On the surface, this was just another thoroughly predictable Washington Post editorial attack on President Trump’s trade policies and defense of the freest possible global commerce – a conclusion I think fair-minded people would support even if they oppose its proximate target, the possibility of new U.S. auto tariffs. But the distinctive nature of American and global automotive production and trade patterns on the one hand rendered one of these predictable trade arguments puzzling at best and downright bizarre at worst for anyone caring to think about it even momentarily: the claim that such tariffs would spur a “fall off” of the automotive quality enjoyed by American consumers because existing U.S.-based producers would face “less healthy competition.”

Let’s assume that the Post – and supporters of the longstanding trade policy status quo – are right in arguing that the least-fettered trade generally forces businesses to offer better and cheaper products in order to maintain and increase sales and profits.

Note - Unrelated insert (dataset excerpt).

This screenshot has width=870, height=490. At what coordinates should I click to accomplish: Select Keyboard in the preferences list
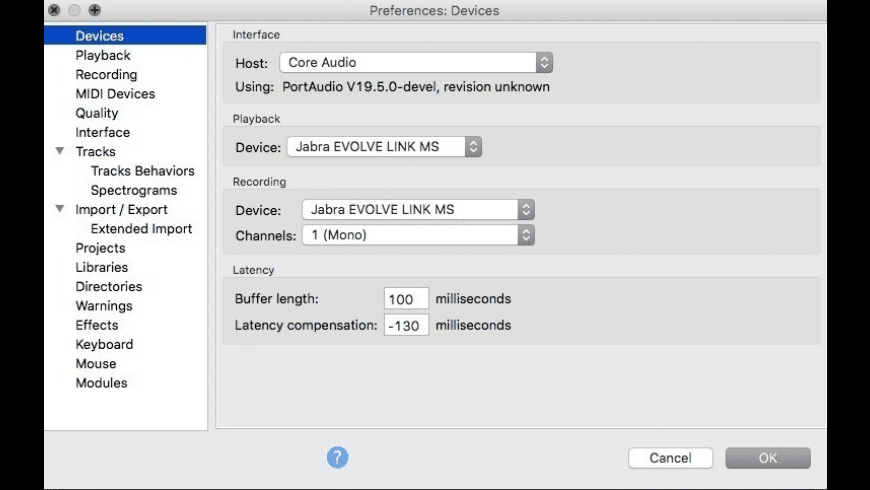click(104, 344)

Does this maxim really apply to the automotive industry any more?

As widely noted, this industry is one of the world’s most globalized, and nowhere is this truer than in the United States. The Post recognized this reality as well – but in a way that casts major doubt on the relationship at least in this case between trade and the benefits of cross-border competition.

In the editorial’s words, “No doubt U.S. manufacturers, both U.S.-headquartered and Asian and German ‘transplants,’ and their workers would reap a windfall” from Trump-ian tariffs. By my recollection, this is the first time a commentary on trade policy has acknowledged that foreign-owned companies producing in the United States would benefit from American trade barriers as surely as their domestically owned counterparts.

More important, this observation leads logically to a game-changing conclusion: Trade barriers – in at least such instances – can generate a win-win outcome for Americans. The benefits of foreign competition (like better quality and lower prices) can be preserved for American consumers – since the foreign-owned firms producing domestically inevitably bring to their U.S. operations their distinctive management approaches and other strengths.

Yet because these operations have been transplanted to U.S. soil, the employment-related gains will flow mainly to American workers. The broader manufacturing-related gains (i.e., high production multipliers, strong productivity growth – at least for much of the nation’s recent history – and robust innovation activity), can mainly remain inside the U.S. economy.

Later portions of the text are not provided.